Football season is here, which means that many of us will spend our Saturdays and Sundays watching games either in person or on television. Each game begins the same. Two opposing teams take the field with the same score: 0-0. The game kicks off and concludes when time elapses and the scoreboard announces the final outcome. There is one winner and one loser.
Casual fans of the sport are concerned with one thing, that being who won the game. While pundits may give insights as to why one team won and the other team lost, the only thing that is memorable in the years to come is which team won the game. The individual efforts of the players and even the final score itself will fade into the sea of the forgotten.
This is the point of arguably the most famous verses in Ecclesiastes, found in chapter 3:
For everything there is a season,
a time for every activity under heaven.
A time to be born and a time to die.
A time to plant and a time to harvest.
A time to kill and a time to heal.
A time to tear down and a time to build up.
A time to cry and a time to laugh.
A time to grieve and a time to dance.
A time to scatter stones and a time to gather stones.
A time to embrace and a time to turn away.
A time to search and a time to quit searching.
A time to keep and a time to throw away.
A time to tear and a time to mend.
A time to be quiet and a time to speak.
A time to love and a time to hate.
A time for war and a time for peace. (Ecclesiastes 3:1-8, NLT)
Qoheleth captured the essence of life’s extremes. But like yesterday’s football game, he doesn’t address the 60 minutes of struggle between kickoff and the final gun. Yes, there is a time to be born and a time to die, the most obvious of extremes. But he’s using a literary device called a merism that is inclusive of everything that lies between the extremes of birth and death. He assumes that the reader knows to include all that is in the middle.
Even though he cites several couplets in extremist language, it’s not the extremes that he’s necessarily concerned with. His point is that the monotony of the middle space provides no real profit. What is the value of time outs, replays, commercial breaks, and halftime? Life lived between birth and death has a lot of those time outs and commercial breaks, doesn’t it? And the same principle is applied to each successive couplet. Qoheleth provides his own interpretive commentary in the verses that follow.

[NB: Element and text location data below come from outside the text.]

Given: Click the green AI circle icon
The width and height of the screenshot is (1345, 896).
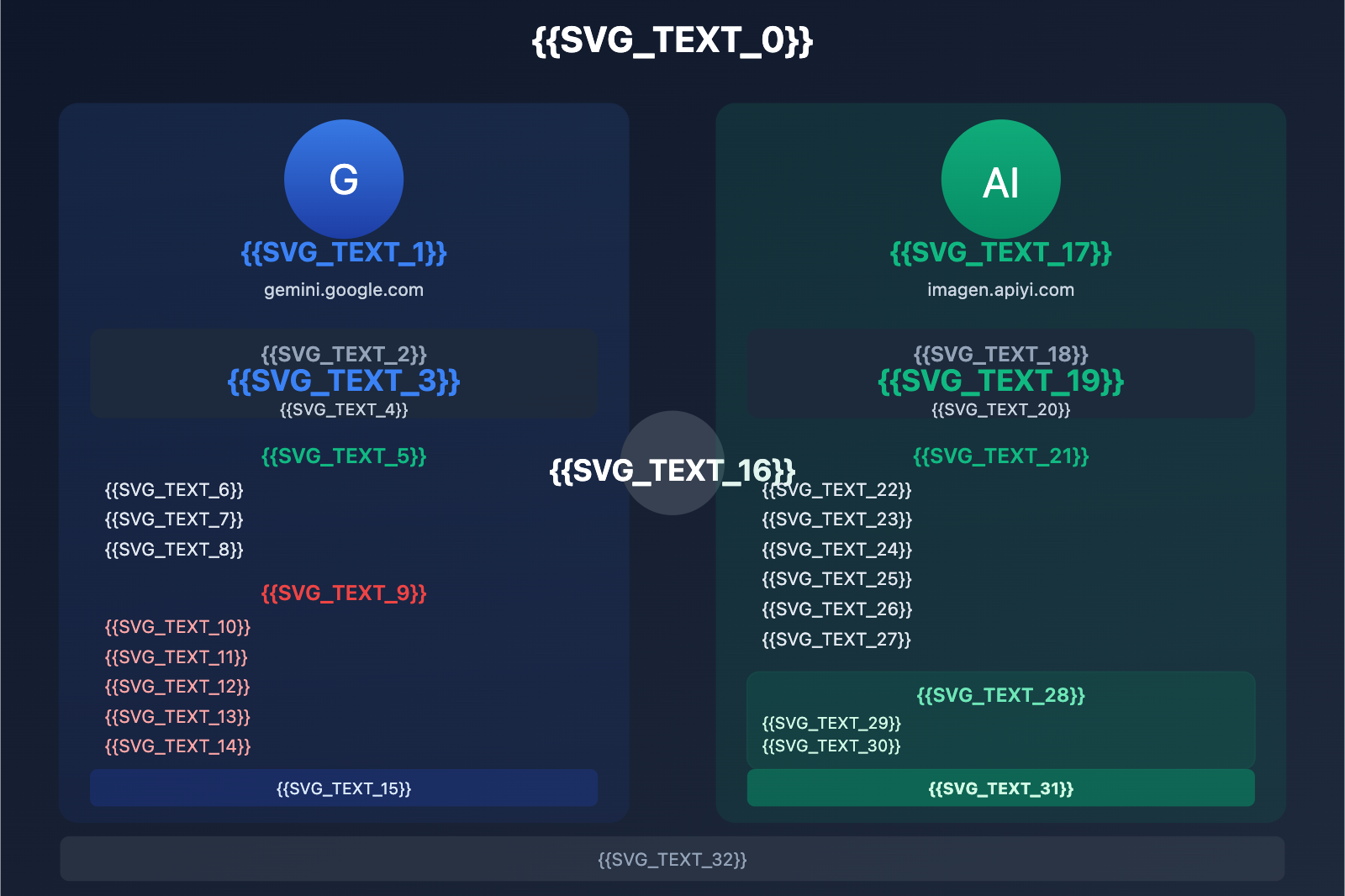Looking at the screenshot, I should [x=1000, y=179].
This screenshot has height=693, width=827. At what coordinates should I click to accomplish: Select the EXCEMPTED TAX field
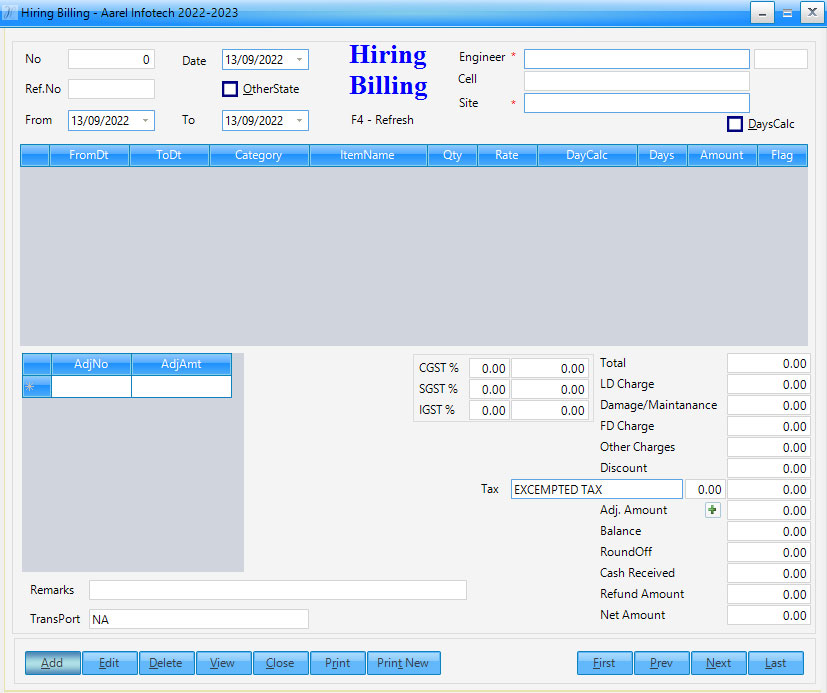point(596,490)
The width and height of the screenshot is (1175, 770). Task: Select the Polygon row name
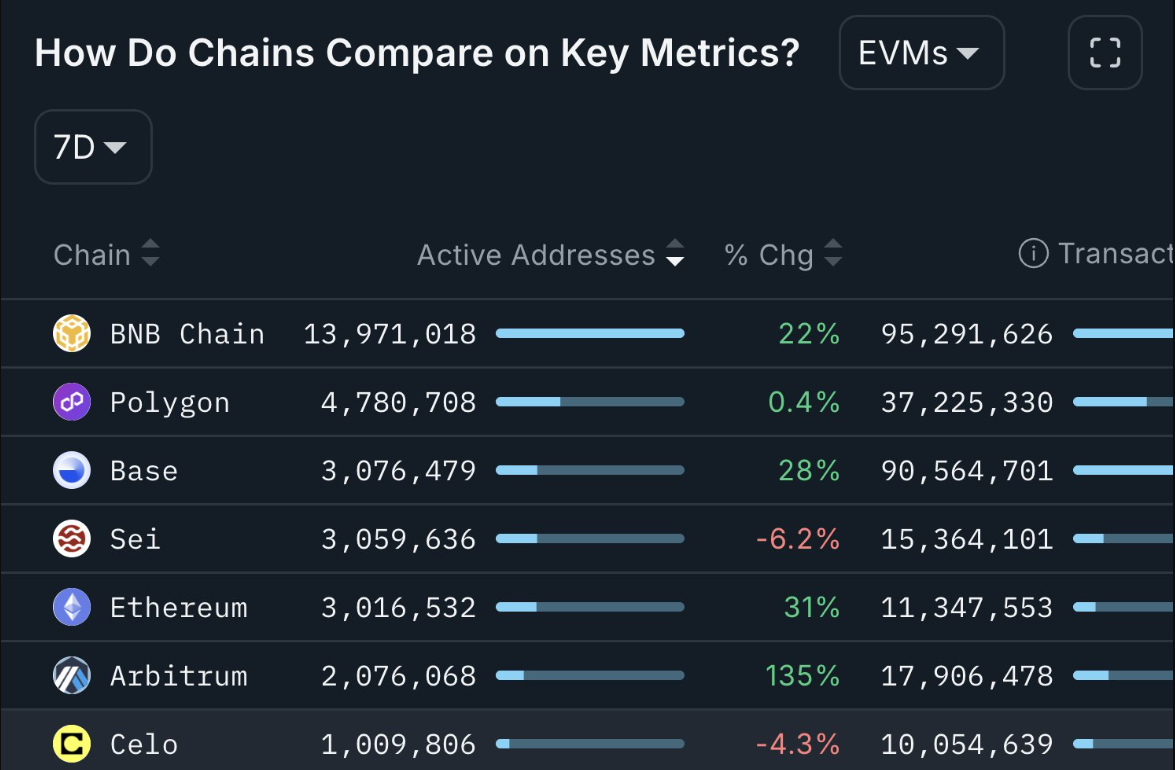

What do people really get for all their hard work? I have seen the burden God has placed on us all. Yet God has made everything beautiful for its own time. He has planted eternity in the human heart, but even so, people cannot see the whole scope of God’s work from beginning to end. So I concluded there is nothing better than to be happy and enjoy ourselves as long as we can. And people should eat and drink and enjoy the fruits of their labor, for these are gifts from God. And I know that whatever God does is final. Nothing can be added to it or taken from it. God’s purpose is that people should fear him. What is happening now has happened before, and what will happen in the future has happened before, because God makes the same things happen over and over again. (Ecclesiastes 3:9-15, NLT)
He cynically saw these events as the busy work that God has prescribed human kind and judged it to be pointless. If God had a purpose behind it all, he doesn’t see it. Our entrapment in time does nothing more than emphasize our mortality. So what does he recommend? First, Qoheleth suggests that we make the most of the time we live between the extremes. The ability to enjoy life and be happy is a gift that comes from God. To focus on the extremes is to waste the majority of the time we are granted on earth.
Second, don’t define your life by its extreme events. We are more than our birth date and our date of death, no matter how difficult they may be. The extremes he described cannot be minimized or avoided and should not become the thermostat of how we live our ordinary days. As the well known poem asks, “What are you doing with your dash?”
Finally, he challenges us to revere God. While we may not understand the absurdity of life’s extremes, God does have a purpose: that we will live in humble reverence of him. When he wrote that these things happen over and over again, I believe he is describing the entire human race. Therefore, we don’t have to take life’s extremes personally, for these are the things that everyone has faced or will face.